Ci sono state 89 perquisizioni in quindici regioni italiane e altre 14 in Regno Unito, Paesi Bassi, Svezia, Svizzera, Romania e Croazia. La polizia croata ha arrestato 11 persone. In totale gli indagati sono 102: devono rispondere di violazione del diritto d’autore, accesso abusivo a sistemi informatici, detenzione di codici di accesso e frode informatica.

L’intera operazione è nata da un’indagine di procura e polizia postale di Catania aperta dopo una denuncia di Sky Italia, e si è poi allargata al resto d’Italia e d’Europa. L’indagine era iniziata due anni fa ed era servita a individuare un gruppo di persone che agiva attraverso una rete informatica distribuita in più paesi per vendere segnali televisivi illegali. Nove server utilizzati dal gruppo si trovavano in Romania e a Hong Kong, e sono stati spenti.

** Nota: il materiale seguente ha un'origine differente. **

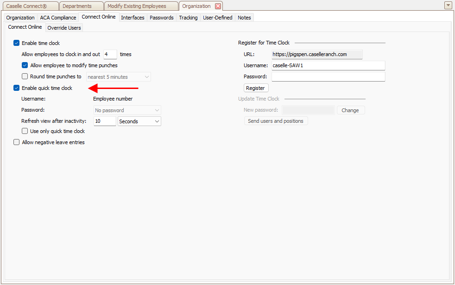Open the No password dropdown
This screenshot has width=455, height=285.
click(x=127, y=110)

Secondo la procura il gruppo captava in modo illegale contenuti protetti dal diritto d’autore usando un sistema di trasmissione dei segnali televisivi attraverso internet, e poi li rivendeva. Tra questi c’erano film, serie tv, documentari di grandi piattaforme italiane e internazionali come Sky, Dazn, Amazon Prime, Mediaset, Netflix, Paramount e Disney+. Secondo quanto ricostruito, per eludere i controlli gli indagati usavano applicazioni di messaggistica crittografata e documenti di identità falsi. Con questi documenti si erano intestati utenze telefoniche, carte di credito e abbonamenti televisivi e usavano social, forum e blog per pubblicizzare la loro offerta di contenuti streaming illegali di eventi sportivi, film e serie tv.